12/06/2026
Tutti noi che abbiamo qualche anno in più ricorderemo certamente di aver letto Piccole donne e i successivi titoli, Piccole donne crescono, Piccoli uomini, I ragazzi di Jo, o di aver visto uno dei numerosi adattamenti cinematografici di questo famosissimo romanzo. Forse meno noti però sono il significato e l’impatto che romanzi di questo tipo possono aver avuto al momento della loro pubblicazione, in un’epoca in cui nascere donna implicava una vasta serie di limitazioni all’istruzione e ad una vita indipendente. Allora, vale la pena di rivisitare la vita in un certo senso avventurosa e particolare dell’autrice, Louisa May Alcott, ed è quello che fa Beatrice Masini nel suo libro “Storia di May, piccola donna”. L’autrice è stata proposta un paio di settimane da Barbara nella sua rubrica mensile ed è presente nella biblioteca ADOV con tre titoli.
“Storia di May, piccola donna” racconta in un certo senso la genesi del ciclo dei romanzi della Alcott, che si ispirò ad un episodio della propria fanciullezza, trascorsa in un ambiente del tutto anomalo rispetto ai costumi dell’epoca, per raccontare come quattro ragazze povere di mezzi ma dotate di talento e intraprendenza trovano un modo di esprimere se stesse, ognuna a modo suo e secondo le proprie inclinazioni. Si dice che Louisa May si rispecchiasse in Jo, ribelle dalle ambizioni letterarie, e in un certo senso come quella di Jo, la sua fu una vita in salita, a causa della povertà della sua famiglia. Era un ambiente stimolante, tuttavia, e nonostante la Alcott, istruita privatamente da talenti quali Ralph Waldo Emerson, Nathaniel Hawthorne, Margaret Fuller, ed anche dal naturalista Henry David Thoreau, riuscisse a diventare scrittrice solo relativamente tardi, visse come femminista ante litteram, fu attiva nella campagna per il diritto di voto alle donne e fece parte di un’organizzazione che aiutava gli schiavi fuggiaschi a mettersi in salvo.
“Storia di May, piccola donna” è la versione trasfigurata della fanciullezza della scrittrice. Come la Alcott, infatti, la cui famiglia si era in effetti trasferita in un cottage con un po’ di terreno nei pressi di Concord, Massachusetts, vivendo per un paio d’anni in una comunità agricola, May e la sua famiglia si trasferiscono dalla città, Concord, ad un luogo in mezzo alla natura, il Paradiso, in una comunità ideale dove non si sfruttano gli animali e si vive semplicemente di ciò che la natura offre. Ma è una vita che May non ha scelto, e allora decide di trasferire sulla carta le sue perplessità, le sue ansie, i suoi sogni, scrivendo lunghe lettere all’amica Martha, che è rimasta in città. Questa vita infatti non le piace, anche se presto May scopre che proprio quella nuova realtà può darle molto: può immergersi nelle acque cristalline del lago, ed impara ad arrampicarsi sugli alberi grazie all’amicizia con i bimbi nativi appartenenti alla tribù che vive nelle vicinanze.
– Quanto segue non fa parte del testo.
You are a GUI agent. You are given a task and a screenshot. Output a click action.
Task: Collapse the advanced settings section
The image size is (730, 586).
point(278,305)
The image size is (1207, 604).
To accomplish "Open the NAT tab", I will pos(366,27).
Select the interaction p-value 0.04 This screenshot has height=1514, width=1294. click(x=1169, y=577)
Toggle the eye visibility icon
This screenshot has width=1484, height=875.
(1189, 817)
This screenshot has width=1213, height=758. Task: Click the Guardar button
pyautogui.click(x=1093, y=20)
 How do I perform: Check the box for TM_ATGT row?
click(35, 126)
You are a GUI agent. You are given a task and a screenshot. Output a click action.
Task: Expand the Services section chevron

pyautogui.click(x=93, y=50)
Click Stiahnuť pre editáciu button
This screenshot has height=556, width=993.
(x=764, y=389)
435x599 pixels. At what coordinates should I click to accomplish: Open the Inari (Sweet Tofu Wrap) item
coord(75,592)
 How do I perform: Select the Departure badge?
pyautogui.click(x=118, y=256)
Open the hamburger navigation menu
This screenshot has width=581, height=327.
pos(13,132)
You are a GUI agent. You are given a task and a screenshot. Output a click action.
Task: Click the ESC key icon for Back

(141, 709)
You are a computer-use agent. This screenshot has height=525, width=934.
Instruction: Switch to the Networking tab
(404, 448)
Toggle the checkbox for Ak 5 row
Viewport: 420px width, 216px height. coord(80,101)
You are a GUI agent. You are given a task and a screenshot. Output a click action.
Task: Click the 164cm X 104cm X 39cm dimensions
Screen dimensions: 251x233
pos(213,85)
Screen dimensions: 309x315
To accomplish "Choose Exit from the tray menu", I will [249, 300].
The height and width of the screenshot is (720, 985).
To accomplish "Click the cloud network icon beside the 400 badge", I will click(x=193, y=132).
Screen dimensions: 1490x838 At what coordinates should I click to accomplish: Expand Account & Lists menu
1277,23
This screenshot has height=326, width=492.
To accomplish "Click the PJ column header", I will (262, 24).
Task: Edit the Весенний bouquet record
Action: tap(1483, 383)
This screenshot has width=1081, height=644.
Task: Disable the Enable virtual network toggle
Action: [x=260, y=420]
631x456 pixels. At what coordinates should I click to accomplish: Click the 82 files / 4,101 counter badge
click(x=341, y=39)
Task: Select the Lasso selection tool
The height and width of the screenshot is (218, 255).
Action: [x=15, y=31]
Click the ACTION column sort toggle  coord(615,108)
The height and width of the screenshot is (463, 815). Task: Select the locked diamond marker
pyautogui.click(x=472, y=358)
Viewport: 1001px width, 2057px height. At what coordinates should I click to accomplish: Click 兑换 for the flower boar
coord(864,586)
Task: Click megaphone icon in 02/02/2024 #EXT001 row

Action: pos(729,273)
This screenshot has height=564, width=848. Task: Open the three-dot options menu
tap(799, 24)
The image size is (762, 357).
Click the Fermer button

Mentre vengono affrontate le due tematiche importanti del valore dell’amicizia e del superamento delle differenze culturali, Martha rimane il legame con il passato e chissà, forse anche con il futuro, in quella sete di conoscenza e di scoperta che May non può perdere.
“Ci pensi mai, Martha, a tutte le nostre vite possibili? Al poco che sarebbe bastato o che basterebbe per cambiarle? Io ci penso sempre. E mi piace inseguire con la testa quelle altre me che vanno in giro per il mondo, viaggiano in treno e in carrozza e in nave, si arrampicano sulla groppa degli elefanti, passeggiano tra le rovine di città come Atene e Roma. E’ tutto un po’ distante, però non è impossibile, credo.”
Ognuno dei capitoli, chiusi fra un prologo e un epilogo, inizia con una lettera di May all’amica Martha e prosegue nella voce di un narratore, che non solo legge nell’animo di May, ma porta sulle esperienze della protagonista uno sguardo adulto, a volte cinico, a volte affettuoso. Il confronto fra le due voci narranti finisce con l’essere una riflessione come la realtà venga trasfigurata dallo sguardo innocente di May e su come la scrittura possa essere fonte di consolazione e conforto.
Chi legge segue May vicino al lago, nella capanna del Bel Signore che suona il flauto per lei, o sugli alberi insieme all’amica indiana, e nelle ore di lavoro, di gioco, di studio e di gesti legati al sopravvivere.
Ci sono le vicende delle sorelle, le difficoltà e gli entusiasmi degli adulti e un baule che cela segreti.
Accadimenti, eventi, sentimenti, moti dell’animo, vengono scandagliati senza dare giudizi e soluzioni, visti attraverso lo sguardo limpido di May, mostrando la complessità di relazioni, scelte e bisogni. Il rapporto con la natura, i legami familiari, l’amore, vengono scandagliati nelle loro molteplici, svariate e difficili facce: niente è semplice o banale, e non ci sono soluzioni definitive.
E alla fine della sua avventura, quando starà per ritornare alla vita cittadina, May ci regalerà un’ultima sorpresa.
Chiudo con la frase che l’autrice inserisce all’inizio del libro, piccola gemma che May fa sua lungo tutta la narrazione.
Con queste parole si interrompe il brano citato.